18th AND 19TH CENTURY SETTLEMENT

The area now identified as Ouachita Parish had been occupied by aborigines since pre-historic times. Early European explorers included DeSoto (1542), La Salle (1682), and Bienville (1703). But it remained for Don Juan Filhoil with a commission from the Spanish governor to establish the first permanent settlement on the banks of the Ouachita. When Filhoil arrived in 1783, he named the site for the outpost Prairie des Canots for the Indian and trapper canoes gathered there. The military post was later named Ft. Miro in honor of the Spanish governor of Louisiana.
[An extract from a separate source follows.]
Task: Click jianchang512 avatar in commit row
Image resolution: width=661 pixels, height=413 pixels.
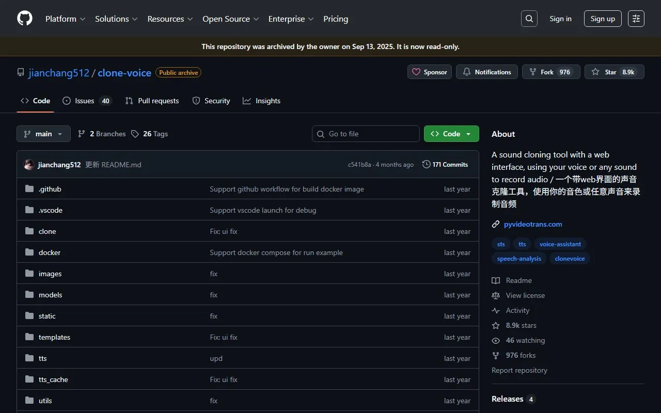Action: (29, 165)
A colonization scheme formulated by the Spanish government enticed the Marquis de Maison Rouge to establish a settlement further north near the conflux of the Ouachita River and Bayou Bartholomew, the site of the present town of Sterlington. But this settlement lost its position as a rival for the seat of parish government after Filhoil laid out a plot in 1811 for a town on his plantation adjacent to Ft. Miro.

An exciting event occurred at the townsite in May, 1819, one which was to have a two-fold effect on the 400 inhabitants of Ft. Miro. The event was the docking of the James Monroe, the first steamboat to ply the Ouachita to this northerly point.
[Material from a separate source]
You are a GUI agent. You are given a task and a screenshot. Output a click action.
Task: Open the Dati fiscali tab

The ensuing excitement effected a village name change to “Monroe.” And for nearly a century the Ouachita River and steam powered boats combined to form a great highway of commerce and transportation for the region.
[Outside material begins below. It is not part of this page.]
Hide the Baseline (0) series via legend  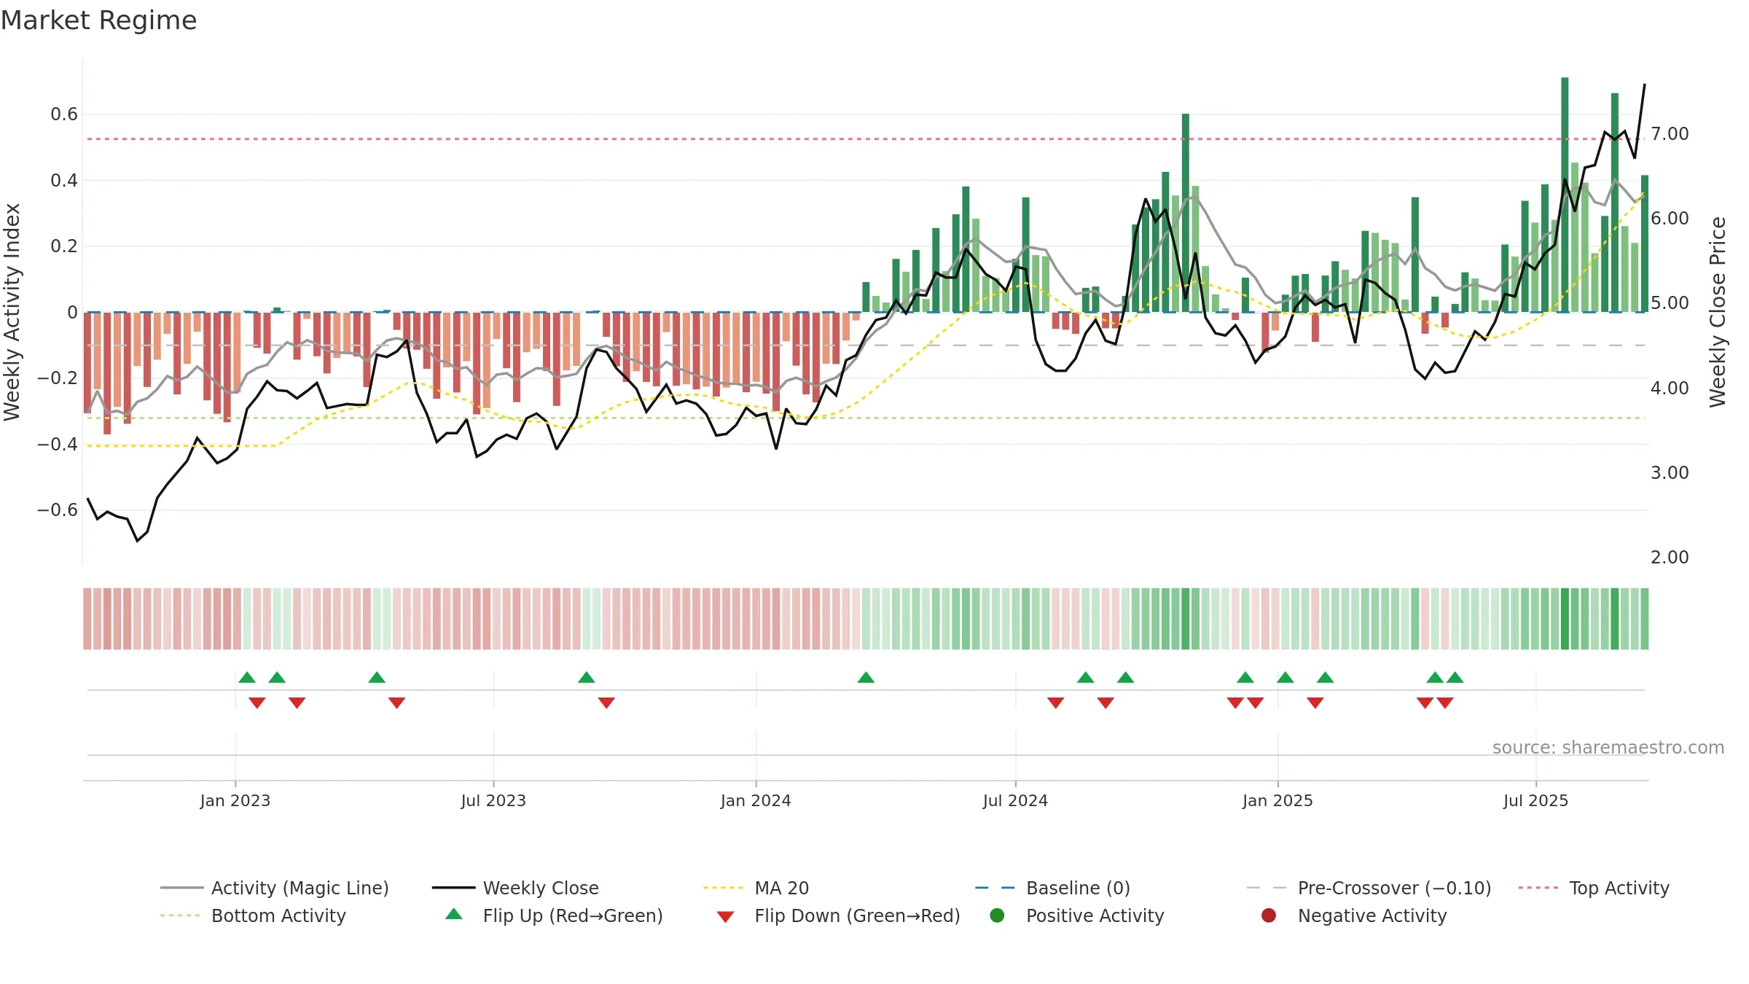coord(1052,888)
Overland transportation systems developed throughout the territory during the 1800’s. The earlier Indian trails often became bridle paths. In 1839 a road was cut through from Monroe to Vicksburg, but it was passable only in dry weather. Stage coach service was initiated in 1849. During this era a road was established westward through the hills beyond the river; another went northward toward Arkansas. These westerly roads later became wagon roads bringing caravans of wagons from Jackson and Claiborne Parishes to river trade centers such as the former town of Trenton, two miles north of the present town of West Monroe. But it would be the advent of the Vicksburg to Shreveport railroad in the 1880’s which would provide the communication link between the east and west portions of the Ouachita Parish. In 1853 the state legislature granted the first charter for the construction of the Vicksburg, Texas, and the Pacific Railroad through North Louisiana. The first passenger service from Vicksburg to Monroe was in 1860. The tracks were destroyed by Union forces in the Civil War but were reconstructed and replaced in service by 1870. In 1882 the railroad bridge spanning the Ouachita was opened. It contained wood planking for vehicular and pedestrian circulation. Rail passenger service from Monroe to Shreveport commenced on July 10, 1884.

Ironically, the installation of the railroad service initiated the demise of two regional institutions, the town of Trenton on the west side of the river and the steamboat industry. Trenton, which had been platted into town lots in 1851, declined with the location of the railroad two miles south. Cottonport, a tiny community at the bridgehead on the west side of the Ouachita, changed its name to West Monroe and eventually developed into an important business and industrial community.

Steamboat traffic on the Ouachita, which had begun in 1819, yielded to the speed and flexibility of railroad service. The glamorous steamboating era of nearly a century of luxurious but sometimes tragic travel came to an end in the 1910’s.